Merche les dio un pequeño golpe para que pararan y así lo hicieron.
-No seáis tontos- dijo.
-Eh haber que aquí los tontos no somos nosotros- dijo Risto.
-Eso y no miramos a nadie- dijo Corbacho mirando a los dos trastos.
-Eh que tontos no somos para nada- Miguel hizo el gesto de “para nada” del programa cómico José Mota- poco listos, tampoco. Mu tontos, eso si que que es aceptable. Pero tontos, para nada. Mu tontos si, pero tontos, para nada.

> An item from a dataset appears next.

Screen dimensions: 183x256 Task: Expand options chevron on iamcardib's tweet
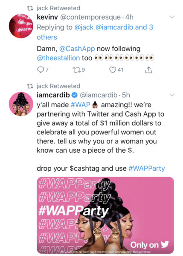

Todos nos reíamos menos Risto. Que nunca se ríe. Aunque creo que muchas veces se lo aguanta.
-¿Que hacéis aquí?- pregunté aún con un poco de risas entre mis dientes.
-Esperaros- dijo Aroa.
-Vosotros sois los que nos habéis puesto toda esa comida- dijo Nerea.
-Sep.
-Bueno no solo nosotros también Melendi, Malú, David Bisbal, Rosario, Santiago Segura, David Bustamante, Penélope Cruz y Mario Vaquerizo.
-¿Están aquí?- preguntó Clara-
-Ajá- afirmó Aroa.
-¡¡¡¡¡¡¡¡Zaaaaaaaayyyyyyynnnnn!!!!!!!!!!!!!!¡¡¡¡¡¡¡¡¡¡¡stooooooooooop!!!!!!¡¡¡¡¡¡¡¡put me down!!!!!!!!!!¡¡¡¡¡¡if you throw me I will kill you. I warn you!!!!!!¡¡¡¡¡¡Aaaaahhhh!!!!!!!- se oyó una voz femenina.
Nuestros ojos buscaron de donde venía la voz. Y dieron con ella. Era un achica de unos 18, 19 años. Pelo rubio. Estaba cogida en brazos por un chico, apunto de tirarla al lago. Y ese chico era...era....Zayn Malik.